Otoplastica: Correggere le orecchie a ventola con la chirurgia soft

 

Tecnica soft, anestesia locale, interventi in day surgery: oggi l’otoplastica, grazie anche all’impiego del laser, si fa meno traumatica tanto da essere applicata senza riserve anche a bambini in età prescolare. Tutto quello che c’é da sapere sull’intervento che modifica i difetti estetici delle orecchie, spesso causa di complessi e derisioni.

                         

Su questo non ci sono dubbi: con le orecchie a ventola si nasce. Questa particolare forma dell’orecchio é da attribuire ad una malformazione della cartilagine che, non piegandosi formando una sorta di conca, rimane dritta e piatta. Il difetto non é soltanto congenito ma anche ereditario: per averne prova basti osservare l’incidenza di soggetti con orecchie di questo tipo nello stesso ambito famigliare. Il problema delle orecchie a ventola resta comunque confinato al solo piano estetico dato che non interferisce in alcuna maniera con la funzionalità dell’organo uditivo. Sul piano dell’immagine, invece, la malformazione del padiglione auricolare può creare anche dei complessi ed in ogni caso costituisce una “stonatura” all’armonia e alla bellezza del viso.  I disagi non sono inoltre proporzionali all’età: anche un bambino di pochi anni può “vergognarsi” delle proprie orecchie, magari perché canzonato con insistenza dai propri coetanei. La correzione chirurgica delle orecchie, che fino a qualche anno fa richiedeva il ricovero ospedaliero ed una lunga convalescenza, é diventata ora una questione di pochi attimi.

L’otoplastica laser si realizza adesso in day surgery, consentendo il ritorno alle mura domestiche poche ore dopo l’intervento. Un vantaggio per il paziente, soprattutto se in tenera età, che non dovrà sopportare - dal punto di vista pratico ma anche psicologico - il peso di una degenza fuori casa e di un post-operatorio un tempo piuttosto doloroso.”

ATTENZIONE
Il termine corretto é orecchie a ventola (e non “a sventola”, come comunemente si usa dire). L’appellativo risulta comunque una formalità: il problema rimane tale, in qualsiasi modo lo si voglia chiamare. A meno che, ovviamente, non si ricorra alla chirurgia estetica.

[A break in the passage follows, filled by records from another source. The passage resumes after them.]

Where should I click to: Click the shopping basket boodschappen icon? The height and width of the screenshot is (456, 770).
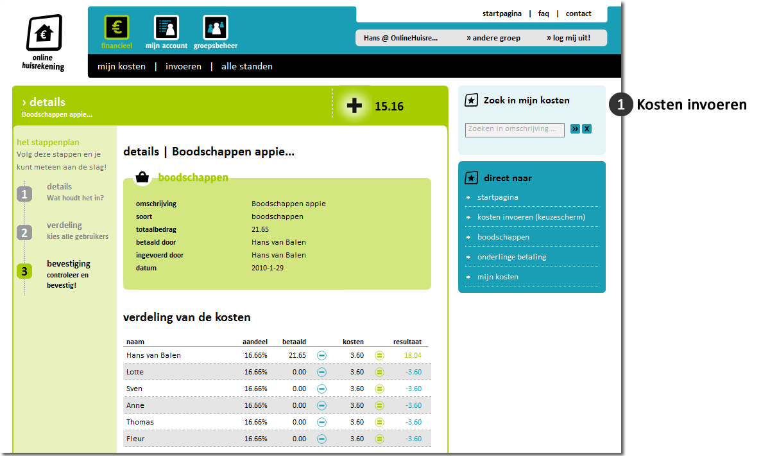tap(142, 177)
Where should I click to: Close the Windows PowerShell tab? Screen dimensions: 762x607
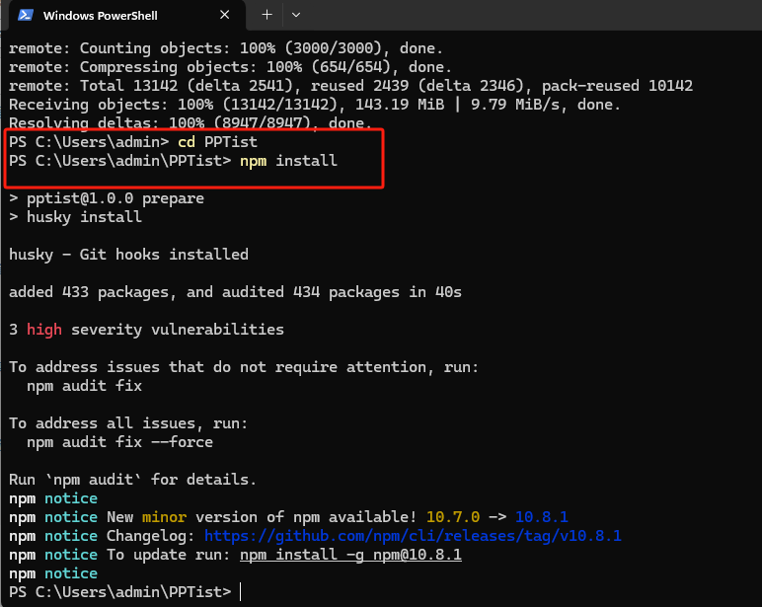[x=224, y=16]
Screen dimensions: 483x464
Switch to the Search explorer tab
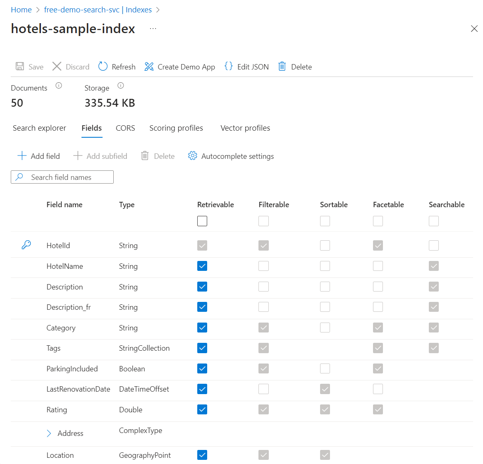pyautogui.click(x=39, y=128)
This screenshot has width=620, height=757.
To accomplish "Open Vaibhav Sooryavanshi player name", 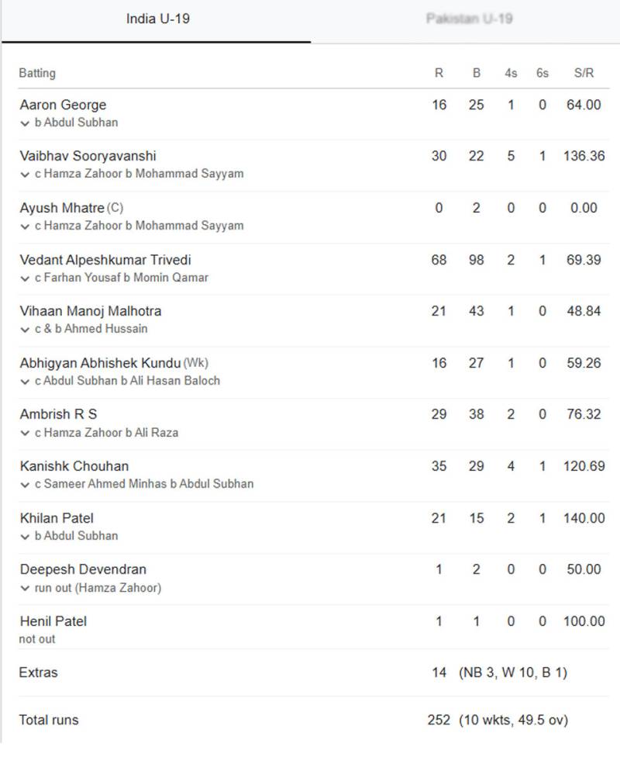I will click(88, 156).
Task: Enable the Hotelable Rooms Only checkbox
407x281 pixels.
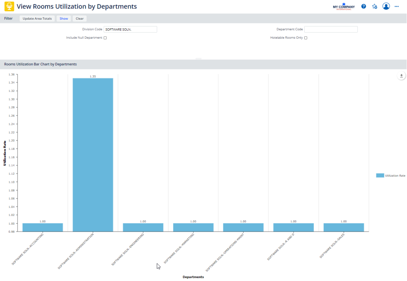Action: pos(305,38)
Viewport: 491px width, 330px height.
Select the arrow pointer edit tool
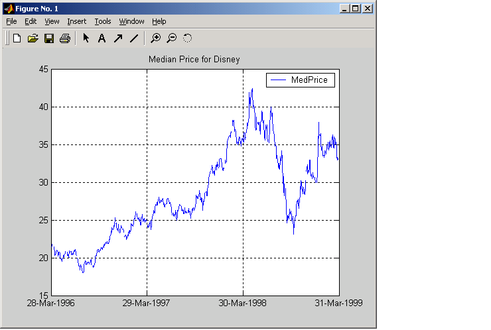86,38
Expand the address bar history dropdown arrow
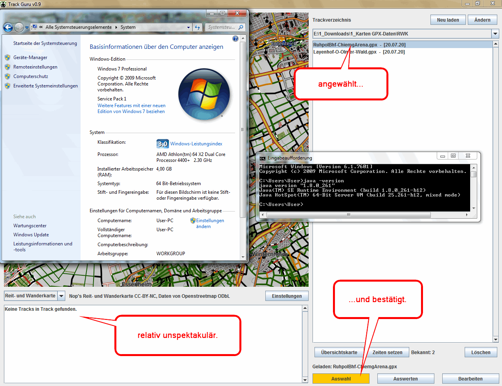Image resolution: width=502 pixels, height=386 pixels. [x=189, y=27]

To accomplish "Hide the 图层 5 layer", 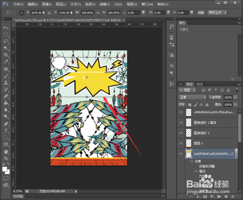I will tap(181, 143).
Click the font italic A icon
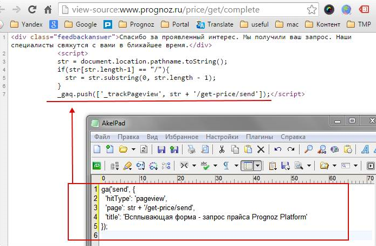Image resolution: width=376 pixels, height=246 pixels. coord(365,149)
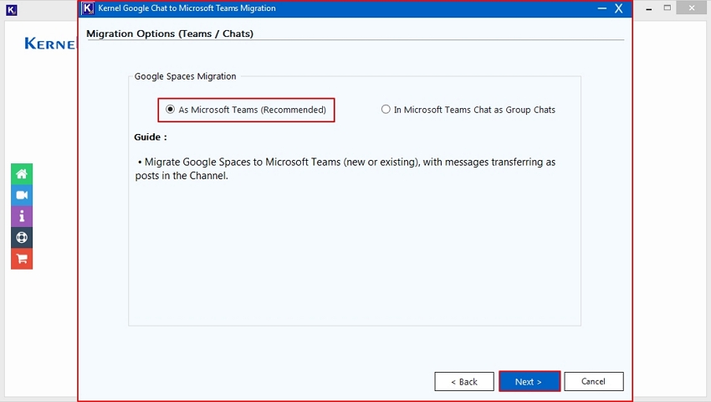Select As Microsoft Teams (Recommended) option
The height and width of the screenshot is (402, 711).
point(171,110)
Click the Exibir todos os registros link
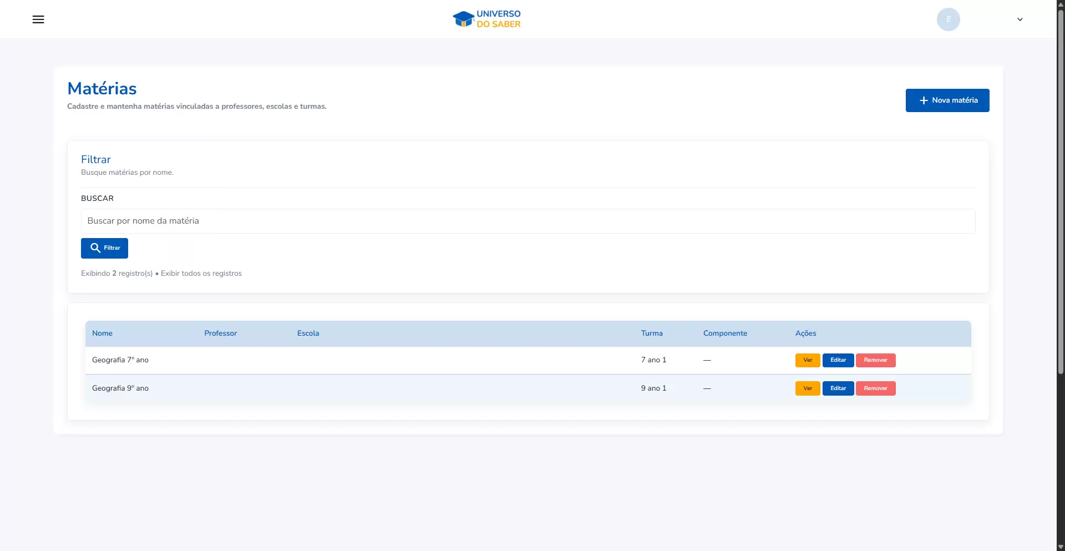The width and height of the screenshot is (1065, 551). 201,274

Otoplastica monolaterale o bilaterale

Non é detto che la forma a ventola interessi entrambe le orecchie: in alcuni casi é solo una la parte da correggere. La correzione chirurgica può riguardare inoltre una vistosa asimmetria oppure la ricostruzione dell’antelice, il margine ripiegato dell’orecchio, inesistente nel 70% dei casi di orecchie a ventola. I risultati di un’otoplastica risultano ancor più apprezzabili dall’assenza di cicatrici visibili: essendo sulla piega retroauricolare, non risulteranno affatto evidenti.

 

Otoplastica: Le orecche a ventola creano complessi

Sul faccino di un bimbo due orecchie a ventola possono conferirgli un’aria vispa e simpatica. Con la crescita però questo inestetismo può comportare problemi di natura estetica e psicologica. Le più imbarazzate dalle orecchie a ventola sono comprensibilmente le donne anche se agli uomini il problema risulta più evidente e difficile da nascondere (a meno che non si facciano crescere i capelli!). Nascondere il problema non significa però eliminarlo. Sottoponendosi ad un intervento chirurgico é possibile in pochi minuti ridare una forma più armoniosa alle proprie orecchie.